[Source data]

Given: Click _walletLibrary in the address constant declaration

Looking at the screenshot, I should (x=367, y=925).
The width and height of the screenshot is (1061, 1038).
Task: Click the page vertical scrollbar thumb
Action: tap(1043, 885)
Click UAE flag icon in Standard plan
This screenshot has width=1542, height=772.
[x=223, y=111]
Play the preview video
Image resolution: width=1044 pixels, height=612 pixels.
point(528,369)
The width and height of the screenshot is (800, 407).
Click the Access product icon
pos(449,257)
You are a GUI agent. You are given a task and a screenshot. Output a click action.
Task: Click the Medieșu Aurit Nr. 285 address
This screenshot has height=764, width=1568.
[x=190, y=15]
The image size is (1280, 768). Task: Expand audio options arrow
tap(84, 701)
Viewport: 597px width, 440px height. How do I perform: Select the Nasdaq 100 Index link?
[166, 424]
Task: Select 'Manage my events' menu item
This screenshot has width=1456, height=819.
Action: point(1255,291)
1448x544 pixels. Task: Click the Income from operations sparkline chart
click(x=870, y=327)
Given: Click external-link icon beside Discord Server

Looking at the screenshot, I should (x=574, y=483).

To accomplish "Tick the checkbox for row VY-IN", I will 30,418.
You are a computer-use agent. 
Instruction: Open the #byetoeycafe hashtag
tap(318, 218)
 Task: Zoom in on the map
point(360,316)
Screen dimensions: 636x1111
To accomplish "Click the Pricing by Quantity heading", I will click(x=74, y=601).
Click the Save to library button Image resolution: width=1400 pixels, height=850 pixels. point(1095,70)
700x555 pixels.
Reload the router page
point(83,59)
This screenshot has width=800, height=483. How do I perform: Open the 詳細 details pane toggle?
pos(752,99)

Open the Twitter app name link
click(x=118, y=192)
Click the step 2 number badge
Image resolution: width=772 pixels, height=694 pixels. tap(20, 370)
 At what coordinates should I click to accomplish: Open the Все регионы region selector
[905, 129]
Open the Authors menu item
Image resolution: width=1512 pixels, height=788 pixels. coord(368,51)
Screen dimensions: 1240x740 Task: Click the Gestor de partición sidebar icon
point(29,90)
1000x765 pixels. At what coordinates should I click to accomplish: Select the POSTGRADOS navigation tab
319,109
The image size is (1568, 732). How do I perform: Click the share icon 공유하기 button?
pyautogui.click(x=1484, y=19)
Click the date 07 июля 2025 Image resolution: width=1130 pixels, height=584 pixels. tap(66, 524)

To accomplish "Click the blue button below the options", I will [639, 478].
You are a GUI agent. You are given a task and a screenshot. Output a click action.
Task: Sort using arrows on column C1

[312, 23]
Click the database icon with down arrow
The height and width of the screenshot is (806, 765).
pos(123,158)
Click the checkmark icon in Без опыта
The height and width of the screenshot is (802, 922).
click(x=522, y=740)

_What needs to be done_
Your reply should be a verbatim retyping of the lines from the one that holds "Click the date" through the last line of the entries.

_Finished exercise_
Click the date 07 июля 2025 Image resolution: width=1130 pixels, height=584 pixels. tap(66, 524)

To accomplish "Click the blue button below the options", I will [639, 478].
You are a GUI agent. You are given a task and a screenshot. Output a click action.
Task: Sort using arrows on column C1

[312, 23]
Click the database icon with down arrow
The height and width of the screenshot is (806, 765).
pos(123,158)
Click the checkmark icon in Без опыта
The height and width of the screenshot is (802, 922).
click(x=522, y=740)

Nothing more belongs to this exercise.